Practical problems related to a series of important unit operations including various separation methods such as absorption, adsorption, condensation, crystallization, distillation, and extraction are presented throughout the first eleven chapters. The authors also discuss batch, semi-batch, and continuous reactors operating under adiabatic and isothermal conditions, both at steady state and dynamically. Combustion is treated separately. Liquid-gas processes including evaporation-compression, humidification, dehumidification, and scrubbing are also integrated into material and energy balances. Overall, the new problems are challenging, yet doable.

The third section of the book discusses energy and energy balances. There is minimal overlap with the discussion of forms of energy typically presented in freshman physics. Energy balances on non-reactive processes challenge students to organize their solutions. The text pulls itself together in Chapter 9 when the enthalpy of reaction is used and estimated, principally to permit the calculation of a reactor’s energy loss, temperature, or pressure. The balances are also extended to complete processes. Discussions of alternative fuels, which may appear old-fashioned, is a take-home deliverable from this text, as are its extensive data base (tables, graphs, and CDs) that may convince sophomores they never have to set foot in an engineering library.

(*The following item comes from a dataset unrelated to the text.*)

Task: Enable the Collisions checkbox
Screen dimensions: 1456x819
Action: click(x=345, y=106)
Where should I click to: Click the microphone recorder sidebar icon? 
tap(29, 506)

The text concludes with a chapter on computer-aided calculations, which many schools cover in a separate course (as they do the material on transient processes). But if Chapters 10 and 11 are omitted, Chapters 12 through 14 cannot be. The authors’ offer three case studies (one in the area of materials and two in commodity chemistry) that need to be presented at the end of the two-semester sequence to convince students they can, indeed, design plants. It is a motivation which will drive many of them to integrate kinetics, reactor design, transport phenomena, and separations into their working knowledge and become chemical engineers. As the only chemical engineering course taught to chemists, in my experience, it provides an excellent sensitization to the challenges facing industrial organic and polymer chemists when they develop new (macro) molecules.

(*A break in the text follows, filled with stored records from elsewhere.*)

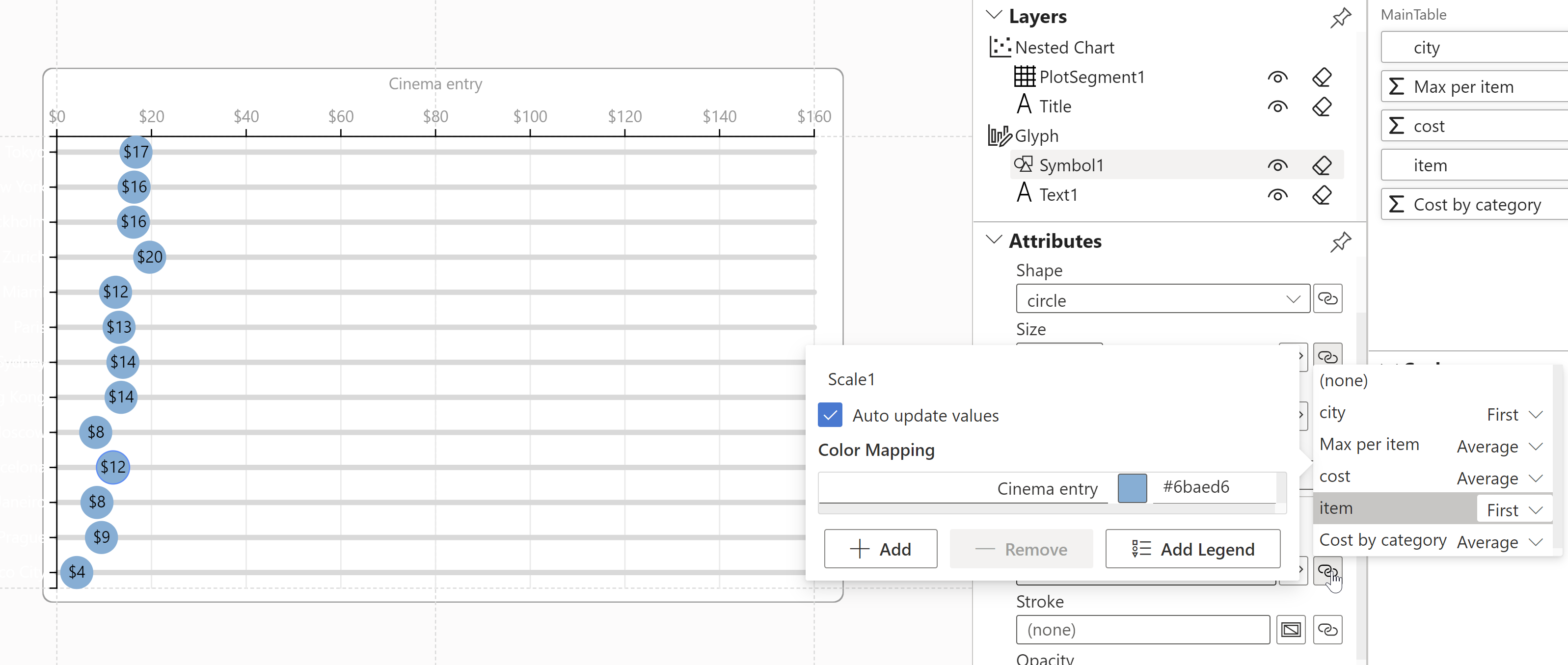The image size is (1568, 665).
Task: Uncheck Auto update values in Scale1
Action: pyautogui.click(x=830, y=415)
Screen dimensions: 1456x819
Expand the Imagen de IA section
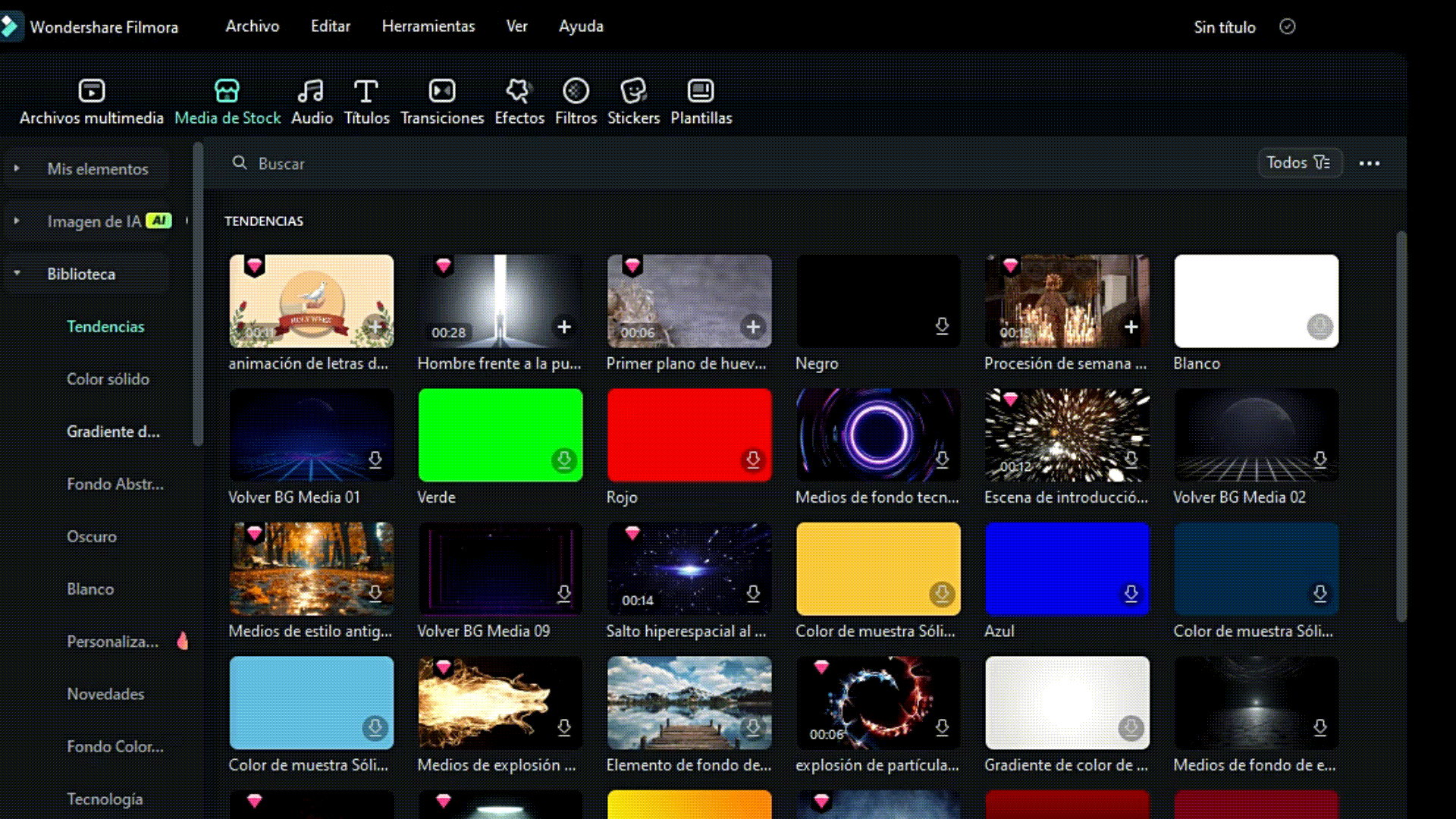point(17,221)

The text comes with a CD that includes an animated encyclopedia of chemical process equipment, the E-Z solve software for balances along with tutorials, and an index of learning styles. As fantastic as these are, the real value is that the physical property database demystifies the coupling between thermodynamics and engineering which confuses so many students. With the database provided, carrying out material balances is no longer a cumbersome task akin to financial accounting, but is fun. Felder and Rousseau have made chemical engineering enjoyable. My students make significantly less calculation errors on their balances thanks to the third edition of this book, and they are motivated and listen better to the concepts their predecessors had ignored.

Overall, the authors’ present a way for introductory students to respect complexity and understand the need for engineering approximations. Take the authors’ advice to let the students enjoy problem-based learning—they will better understand themselves, their career, and their choices. The book is a service to our profession.